Skip to content

Data Quality & Review Process

The dataset powering Squeez now uses canonical query + tool_output + gold_spans rows as the source of truth. This page documents the quality checks that matter for that format.

Pipeline Overview

Raw tool output
Teacher relabeling (focused query + grounded spans)
Canonical rows (`query`, `tool_output`, `gold_spans`)
Derived Qwen / encoder views
Automated QA + manual review

Automated QA

Every canonical sample should pass:

  • Grounding: every span lands inside the raw tool_output
  • Ordering: spans are sorted and non-overlapping
  • Canonical derivation: Qwen XML and encoder relevant_lines are both derived from the same spans
  • No synthetic numbering leakage: final labels must match raw output, not temporary numbered views
  • Metadata consistency: counts and compression are recomputed from the derived content

Earlier dataset versions mixed canonical truth with model-specific wrappers and temporary numbering views.

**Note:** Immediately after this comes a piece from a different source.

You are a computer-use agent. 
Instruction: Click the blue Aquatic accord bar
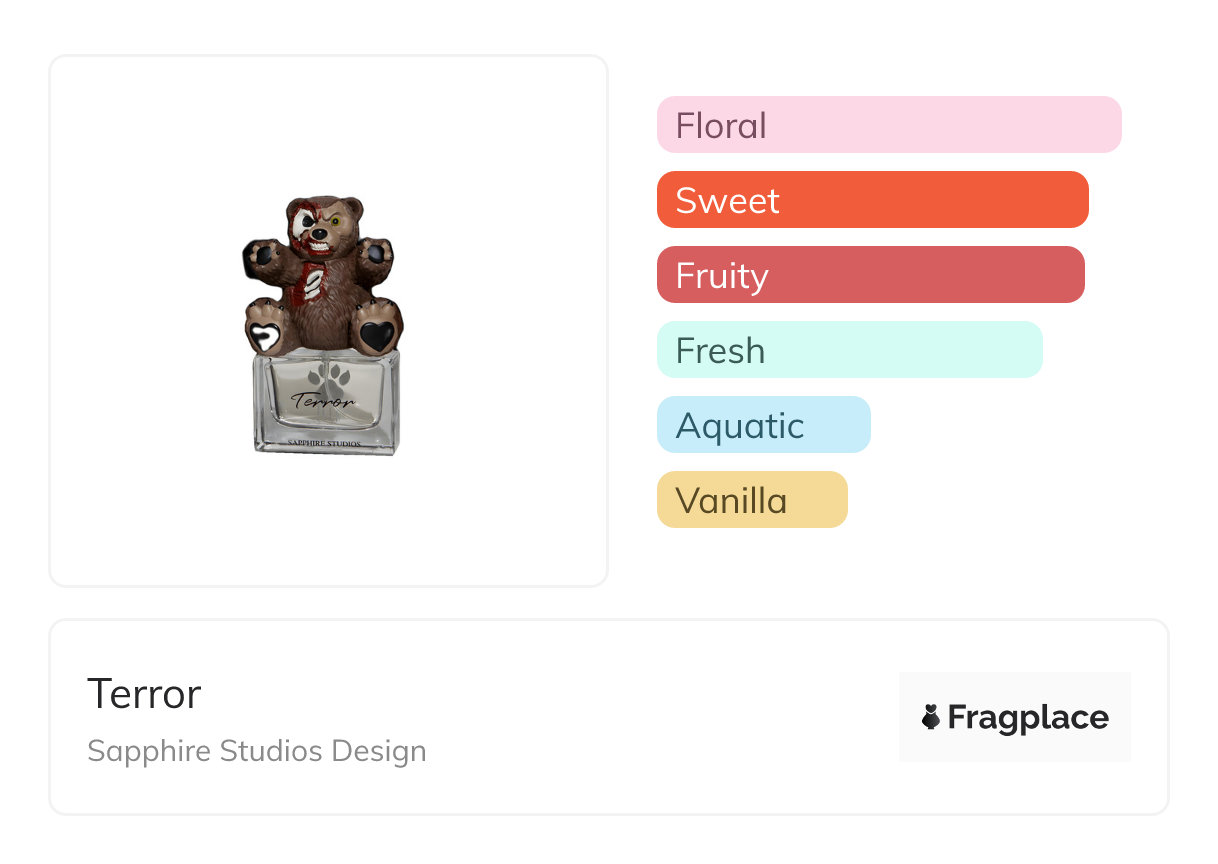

The current system is designed specifically to avoid that class of bug by keeping gold_spans canonical and deriving all other representations from them.

Review priorities

When reviewing held-out samples, the main questions are:

  1. Is the query a realistic next-step extraction request?
  2. Do the gold_spans point to the smallest useful evidence block?
  3. Would an agent plausibly want this exact block next?
  4. If the sample is empty/irrelevant, is it an explicit negative rather than a failed positive?

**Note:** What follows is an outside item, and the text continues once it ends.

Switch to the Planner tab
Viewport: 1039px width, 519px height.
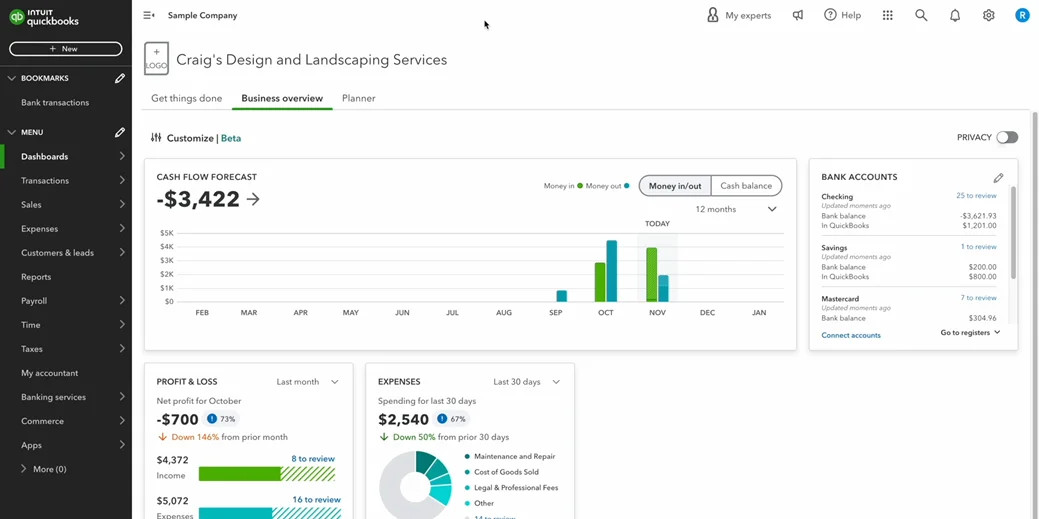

Recommendations for Contributors

If you want to further improve the dataset:

  1. Keep canonical rows clean: fix query/gold_spans, not only derived XML.
  2. Check grounding first: labels must map back to raw output exactly.
  3. Review negatives carefully: empty labels should be deliberate explicit negatives, not artifacts of bad task generation.
  4. Prefer focused extraction subgoals over full issue statements.
  5. Use content-first fallback for positives: if a task-derived query is not answerable from a tool output, retry with a tool-aware query driven by the output itself; if that still fails, drop the sample.